If you hit the footswitch, the buzz goes away.
then your issue is probably tank, cable, jack, related, by shorting the grid of V8 no INPUT signal gets to the tube.
Or the grounding of the verb recovery circuit.
Not a lot of progress here. Stuff I've tried:
1) checking continuity from all the reverb circuits to ground - all should be good
2) different reverb tank
3) different reverb tank wires (shielded RCA)
None of this helped.
There is still a harsh buzz.
One thing I discovered - the buzz goes away when the reverb tone control is set to full dark. This could simply be a filtering effect - the tone knob suppressing the frequency where the buzz is most prominent. Or maybe something wrong with my schematic?
- remember - the reverb recovery stage with two triodes in series and a tone knob is the only circuit on this entire project that
isn't copied from someone else's design. So maybe it's just a bad design? I had originally considered using two parallel triodes in the reverb recovery stage (not as much amplification I realize).
There's also a deeper, lower level, less annoying hum that I thought might be a ground loop. This is not affected by reverb or vibrato on/off.

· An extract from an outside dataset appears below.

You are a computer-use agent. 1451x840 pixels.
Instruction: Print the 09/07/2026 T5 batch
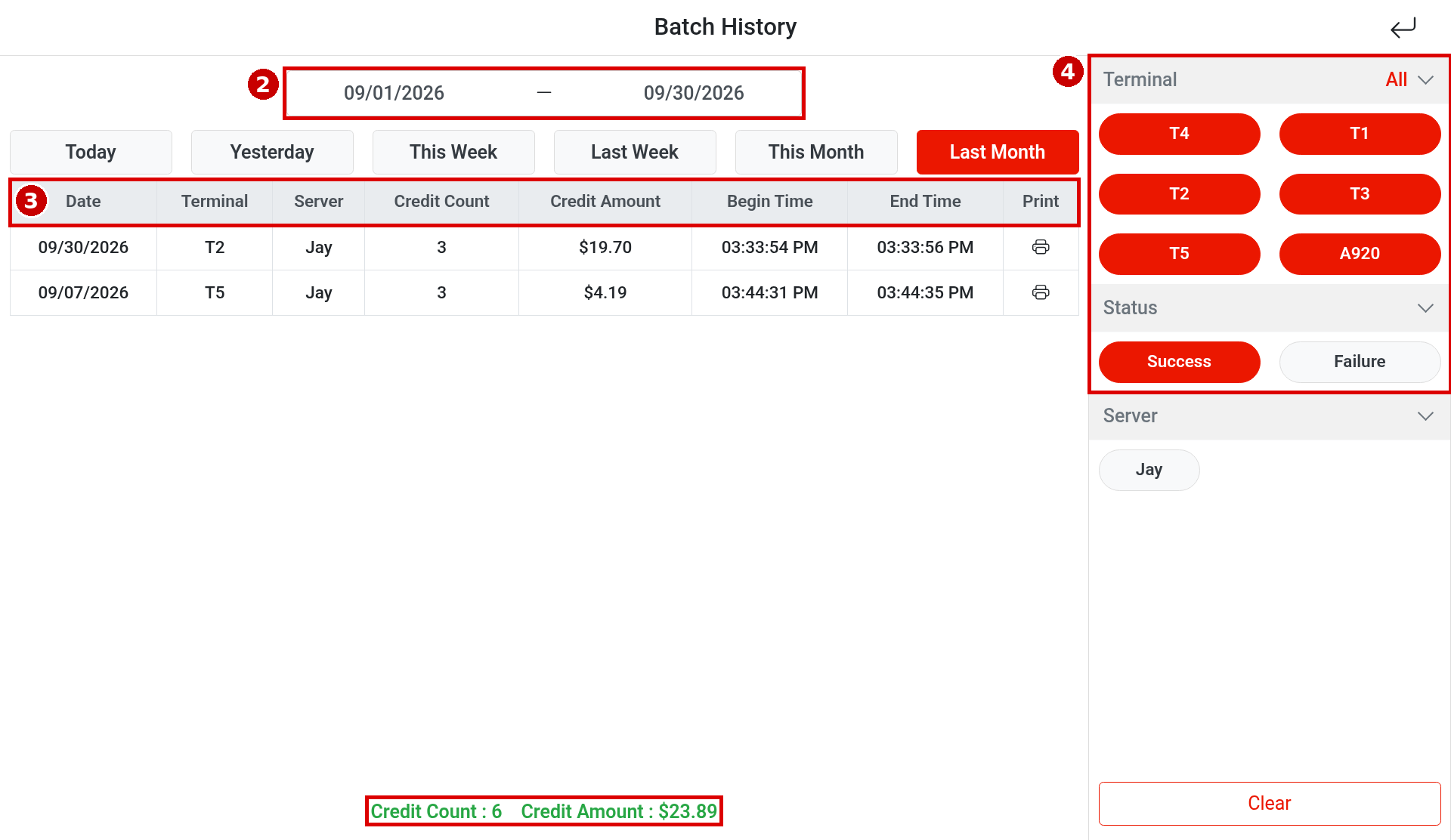coord(1041,292)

I made a patch cable with an inline 1:1 isolating transformer, which gives about 130 ohms resistance, to see if I could keep this unit's ground from looping with the amplifier's ground. To test the patch cable, I plugged in and used like a guitar cable - it worked, but it was a bit dark - "tone suck" - and so I abandoned that line of experimentation. But now I'm thinking that I have an active buffered effects loop, which I believe the point of is to put a return signal into the phase inverter that's the same impedance as the send signal from the preamp. So maybe it would compensate for the resistance of the isolating transformer? In any case, a robust preamp'd signal might be less susceptible to tone suck than a weak instrument signal. I think I will revive this line of experimentation.